Given the subjectiveness of summarization and the correspondingly low agreement between annotators, the metrics were designed to be used with multiple reference summaries per input. However, recent datasets such as MLSUM provide only a single reference.

Therefore, tracking progress and claiming state-of-the-art based only on these metrics is questionable. Most papers carry out additional manual comparisons of alternative summaries. Unfortunately, such experiments are difficult to compare across papers. If you have an idea on how to do that, feel free to contribute.

MLSUM

We present MLSUM, the first large-scale MultiLingual SUMmarization dataset. Obtained from online newspapers, it contains 1.5M+ article/summary pairs in five different languages -- namely, French, German, Spanish, Russian, Turkish. Together with English newspapers from the popular CNN / Daily Mail dataset, the collected data form a large scale multilingual dataset which can enable new research directions for the text summarization community. We report cross-lingual comparative analyses based on state-of-the-art systems.
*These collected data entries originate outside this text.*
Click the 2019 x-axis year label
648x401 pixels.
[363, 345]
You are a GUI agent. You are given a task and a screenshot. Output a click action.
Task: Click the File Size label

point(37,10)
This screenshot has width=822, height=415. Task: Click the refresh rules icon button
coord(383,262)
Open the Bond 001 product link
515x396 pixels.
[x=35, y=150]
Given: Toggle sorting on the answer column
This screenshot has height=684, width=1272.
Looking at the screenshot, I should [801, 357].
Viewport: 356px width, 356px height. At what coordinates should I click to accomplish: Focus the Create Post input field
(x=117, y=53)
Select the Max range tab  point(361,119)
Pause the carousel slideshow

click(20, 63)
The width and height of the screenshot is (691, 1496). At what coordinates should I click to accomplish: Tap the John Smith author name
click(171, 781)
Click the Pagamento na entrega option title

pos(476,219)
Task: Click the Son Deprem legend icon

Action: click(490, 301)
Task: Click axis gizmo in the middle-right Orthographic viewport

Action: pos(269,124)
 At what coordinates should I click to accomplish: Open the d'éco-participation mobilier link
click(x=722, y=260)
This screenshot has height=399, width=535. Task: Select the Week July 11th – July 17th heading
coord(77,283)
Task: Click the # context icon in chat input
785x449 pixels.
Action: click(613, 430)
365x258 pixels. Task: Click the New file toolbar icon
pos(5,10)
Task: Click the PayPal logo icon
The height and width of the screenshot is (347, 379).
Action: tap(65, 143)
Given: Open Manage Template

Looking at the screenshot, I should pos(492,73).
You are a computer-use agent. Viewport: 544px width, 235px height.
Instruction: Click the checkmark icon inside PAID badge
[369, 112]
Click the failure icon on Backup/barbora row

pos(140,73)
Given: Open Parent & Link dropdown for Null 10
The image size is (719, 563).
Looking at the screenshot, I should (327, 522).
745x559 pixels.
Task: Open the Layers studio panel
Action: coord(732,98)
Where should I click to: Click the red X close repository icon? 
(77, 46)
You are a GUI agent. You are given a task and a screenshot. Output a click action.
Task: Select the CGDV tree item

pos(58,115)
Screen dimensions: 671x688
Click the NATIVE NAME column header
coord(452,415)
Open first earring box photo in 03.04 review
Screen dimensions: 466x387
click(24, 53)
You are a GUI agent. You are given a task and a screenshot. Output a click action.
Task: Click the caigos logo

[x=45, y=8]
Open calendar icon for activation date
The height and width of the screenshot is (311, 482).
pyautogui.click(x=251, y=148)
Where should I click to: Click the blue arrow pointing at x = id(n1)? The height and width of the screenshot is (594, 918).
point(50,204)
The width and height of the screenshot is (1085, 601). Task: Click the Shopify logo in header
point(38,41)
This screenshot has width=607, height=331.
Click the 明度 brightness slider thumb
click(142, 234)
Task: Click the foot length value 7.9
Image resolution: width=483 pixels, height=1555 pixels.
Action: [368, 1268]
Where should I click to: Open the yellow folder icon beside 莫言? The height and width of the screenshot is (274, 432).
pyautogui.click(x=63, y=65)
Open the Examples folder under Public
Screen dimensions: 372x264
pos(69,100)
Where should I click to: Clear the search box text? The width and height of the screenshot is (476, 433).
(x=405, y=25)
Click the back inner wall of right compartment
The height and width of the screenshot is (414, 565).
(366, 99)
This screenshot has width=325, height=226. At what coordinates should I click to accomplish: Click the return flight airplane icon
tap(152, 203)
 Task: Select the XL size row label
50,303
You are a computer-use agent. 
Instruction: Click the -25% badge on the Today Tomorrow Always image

These highlight existing biases which motivate the use of a multi-lingual dataset.

Below results are ranked by chronological order.

Model	ROUGE-1	ROUGE-2	ROUGE-L	METEOR	Paper / Source	Code
Lead_3	28.74	9.84	19.7	12.6	MLSUM	Official
Pointer-Generator	31.08	10.12	23.6	14.1	MLSUM	Official
M-BERT (Scialom et al., 2020)	31.59	10.61	25.1	15.1	MLSUM	Official
Oracle	47.32	25.95	37.7	24.7	MLSUM	Official
MARGE-NEWS (Train All) (Lewis et al., 2020)	-	-	25.79	-	Pre-training via Paraphrasing	Official

OrangeSum

The OrangeSum dataset was introduced in "BARThez: a Skilled Pretrained French Sequence-to-Sequence Model". It was created by scraping the "Orange Actu" website: https://actu.orange.fr/. Orange S.A. is a large French multinational telecommunications corporation, with 266M customers worldwide. Scraped pages cover almost a decade from Feb 2011 to Sep 2020. They belong to five main categories: France, world, politics, automotive, and society. The society category is itself divided into 8 subcategories: health, environment, people, culture, media, high-tech, unsual ("insolite" in French), and miscellaneous.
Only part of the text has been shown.